My mind wandered back to my wedding day, John the only black face amongst what seemed to be hundreds of white friends, it was over 20 years ago and we weren’t so cosmopolitan then, so it was unusual. Oh he was so handsome, you just wanted to nibble him. He and several others looked gorgeous in white tuxedos, holding the bride, me high in the air, across their hands, squeals of laughter, as they tried to in unison to pick me up and hold me there as the photographer snapped us. I am sure I was quite light, some 2 stone lighter than today and without the laughter lines.


He DJayed that day, twice, playing my favourite songs, whilst everyone got wasted, it was a good day. I could see myself demanding he play Wonderland, laughing, he said ‘I know I know’. You see he always played it for me when I was in the clubs, he knew it was my song. He was best friends with Billy next door, so I often saw him and he would always laugh and say ‘come on Dale' when I fell out with what became my awful husband.


The final bars of the song And the world will live as one bought me back to the day. Click the music stopped. A deafening silence, suddenly filled by birdsong bought me out of my reverie. Shocked faces looked at each other, as John’s mum asked in a loud brave voice ‘you are all welcome to come back to the house’. The wailing women was still crying, uncontrollable, perhaps the dreadful truth had finally hit her.


I don’t remember what they fought over, all I know is that on that night, the night he decided he could take no more, that his life was futile, he wrote a few notes, delivered a birthday card to a friend. Later we found out that it said ‘remember me as I was’. That night, he placed the noose around his neck and stepped off the chair. I don’t know what the sound would have been, in my imagination, I can hear a crack and a gurgle as the breath died in his throat, but I don’t know really. Did he in his final moments wish he could step back on the chair, now just out of reach.


All I know is that on that day, I went to my very first funeral; I stood at the open grave of a beautiful man, dead before his time, listening to a great song, one which will never be the same again. A short while later, laying in my bed alone after yet another fight, cruel words still stinging my ears, I imagined that John was there saying once again ‘come on Dale’. He wasn’t of course, but it cheered me to think that he was there, he didn’t come again.


The following year I was passing the cemetery, it was a clear and still spring day, much like the day I went to my first funeral, my mind lost in other thoughts, my car pulled over as if by itself outside a small shop, I looked out of the window, freesias, innocence and friendship, in buckets. With a handful in my hands I walked across the road into the graveyard, I must have memorised where the grave was, counting the trees I wandered along the path, there he was on the left, where we had left him just over a year before, John. I laid the flowers down, no message, stared at the headstone, what could I say? No words came. With one backward glance I walked away, never to return.

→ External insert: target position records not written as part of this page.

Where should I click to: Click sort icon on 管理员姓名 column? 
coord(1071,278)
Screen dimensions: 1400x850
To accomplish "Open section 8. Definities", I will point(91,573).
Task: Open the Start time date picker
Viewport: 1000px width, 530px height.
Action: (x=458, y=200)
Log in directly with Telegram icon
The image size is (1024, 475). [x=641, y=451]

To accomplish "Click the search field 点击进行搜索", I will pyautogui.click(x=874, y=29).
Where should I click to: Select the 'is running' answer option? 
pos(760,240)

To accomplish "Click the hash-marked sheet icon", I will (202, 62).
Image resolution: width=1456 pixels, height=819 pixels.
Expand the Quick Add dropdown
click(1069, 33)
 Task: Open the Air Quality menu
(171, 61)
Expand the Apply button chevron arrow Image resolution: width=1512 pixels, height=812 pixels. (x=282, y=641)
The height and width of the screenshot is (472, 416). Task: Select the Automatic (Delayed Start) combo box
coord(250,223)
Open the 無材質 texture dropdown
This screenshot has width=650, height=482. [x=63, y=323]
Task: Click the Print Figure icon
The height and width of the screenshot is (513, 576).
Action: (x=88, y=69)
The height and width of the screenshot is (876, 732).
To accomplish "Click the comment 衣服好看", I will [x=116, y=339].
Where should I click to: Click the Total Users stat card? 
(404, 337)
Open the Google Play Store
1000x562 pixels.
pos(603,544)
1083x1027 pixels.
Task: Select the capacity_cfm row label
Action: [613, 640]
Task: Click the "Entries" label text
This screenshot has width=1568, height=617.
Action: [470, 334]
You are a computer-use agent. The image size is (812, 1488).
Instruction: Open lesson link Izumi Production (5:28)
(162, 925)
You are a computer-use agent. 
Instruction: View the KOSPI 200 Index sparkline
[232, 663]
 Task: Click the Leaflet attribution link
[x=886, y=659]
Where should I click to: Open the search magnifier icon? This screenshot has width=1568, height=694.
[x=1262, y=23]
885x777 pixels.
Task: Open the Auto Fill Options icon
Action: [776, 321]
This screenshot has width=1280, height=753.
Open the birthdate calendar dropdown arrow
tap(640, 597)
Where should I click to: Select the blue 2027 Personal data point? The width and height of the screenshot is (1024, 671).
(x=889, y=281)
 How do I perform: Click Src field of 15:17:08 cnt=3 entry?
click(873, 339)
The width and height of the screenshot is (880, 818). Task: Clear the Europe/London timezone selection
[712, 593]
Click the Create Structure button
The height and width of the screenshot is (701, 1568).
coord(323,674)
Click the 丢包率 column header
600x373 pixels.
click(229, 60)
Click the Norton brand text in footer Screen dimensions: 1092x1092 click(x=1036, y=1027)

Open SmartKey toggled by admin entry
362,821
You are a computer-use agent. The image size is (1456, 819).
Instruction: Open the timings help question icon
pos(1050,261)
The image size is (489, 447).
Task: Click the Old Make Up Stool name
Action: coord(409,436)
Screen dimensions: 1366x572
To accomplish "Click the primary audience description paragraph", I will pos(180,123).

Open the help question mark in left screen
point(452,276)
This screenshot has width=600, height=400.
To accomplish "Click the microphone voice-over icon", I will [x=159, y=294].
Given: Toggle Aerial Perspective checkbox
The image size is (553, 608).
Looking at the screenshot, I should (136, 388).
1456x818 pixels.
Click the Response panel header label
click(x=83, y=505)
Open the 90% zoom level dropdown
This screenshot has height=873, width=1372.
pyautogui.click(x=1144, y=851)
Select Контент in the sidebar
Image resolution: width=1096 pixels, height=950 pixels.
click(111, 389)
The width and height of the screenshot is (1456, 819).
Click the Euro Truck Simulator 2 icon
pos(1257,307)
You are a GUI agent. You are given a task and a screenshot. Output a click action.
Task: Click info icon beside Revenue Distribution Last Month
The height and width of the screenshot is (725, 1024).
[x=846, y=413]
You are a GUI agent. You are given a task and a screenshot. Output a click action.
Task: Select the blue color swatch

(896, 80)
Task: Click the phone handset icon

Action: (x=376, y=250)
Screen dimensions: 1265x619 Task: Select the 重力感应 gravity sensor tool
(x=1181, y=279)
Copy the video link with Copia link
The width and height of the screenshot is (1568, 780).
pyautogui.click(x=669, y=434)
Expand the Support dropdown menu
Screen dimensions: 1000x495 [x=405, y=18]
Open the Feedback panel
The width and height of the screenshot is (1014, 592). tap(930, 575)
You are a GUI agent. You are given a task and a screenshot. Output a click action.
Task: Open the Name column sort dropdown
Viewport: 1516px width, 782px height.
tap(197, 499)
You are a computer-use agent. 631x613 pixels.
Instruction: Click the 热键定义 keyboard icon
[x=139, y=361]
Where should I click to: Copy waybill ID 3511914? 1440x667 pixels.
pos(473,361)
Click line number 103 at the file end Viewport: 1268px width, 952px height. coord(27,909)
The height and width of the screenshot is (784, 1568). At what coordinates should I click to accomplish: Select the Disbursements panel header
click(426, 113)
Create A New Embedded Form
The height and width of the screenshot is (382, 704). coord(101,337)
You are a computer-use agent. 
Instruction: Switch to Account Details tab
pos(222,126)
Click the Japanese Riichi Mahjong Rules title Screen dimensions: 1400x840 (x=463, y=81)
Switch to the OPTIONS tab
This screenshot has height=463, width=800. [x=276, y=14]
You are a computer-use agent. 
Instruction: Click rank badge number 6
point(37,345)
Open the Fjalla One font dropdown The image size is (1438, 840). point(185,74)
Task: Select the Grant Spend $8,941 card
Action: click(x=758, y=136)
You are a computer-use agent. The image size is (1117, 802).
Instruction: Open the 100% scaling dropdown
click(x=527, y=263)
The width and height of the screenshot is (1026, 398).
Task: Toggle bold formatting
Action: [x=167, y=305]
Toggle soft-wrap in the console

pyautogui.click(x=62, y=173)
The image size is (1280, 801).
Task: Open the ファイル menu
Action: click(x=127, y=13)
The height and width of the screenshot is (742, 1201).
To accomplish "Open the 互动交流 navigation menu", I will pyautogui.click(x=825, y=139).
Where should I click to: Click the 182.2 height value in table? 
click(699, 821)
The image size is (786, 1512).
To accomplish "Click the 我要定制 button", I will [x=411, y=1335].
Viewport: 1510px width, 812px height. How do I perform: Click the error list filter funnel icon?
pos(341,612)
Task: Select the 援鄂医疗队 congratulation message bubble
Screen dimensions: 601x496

I didn’t go to another to another funeral for over 20 years.
Sunday 18 October 2009
Standing back from the road, I can see my home, tendrils of ivy skulk over rotten windows, embrace solid grey stones, overhead the empty attic window stares uncaringly.
Cold chill, sepia autumn light, highlights leaves fading from green to gold falling silently to adorn the frozen grass.
The front door, blue-grey, dirty from the endless stream of cars which pass it by, adds to the melancholy.
It opens to my home, exposing the warm colours, inviting. Lingering smell of times gone by, now masked by scented candles.
Can you hear the silence and feel the peace?
Disturbed only by the whirr of the computer and tapping of keys, communicating with a digital world.
Gazing out of the window I can see the rambling garden, filled with remnants of the life I once lived.
Escaping from my other life, this, is the place where friends and I come to hide and to seek solace, to sip a chilled white wine, to chatter.
I have loved it here, I disengage, let go, pass on, fill with memories, my home, only bricks and mortar, to a future which lies elsewhere.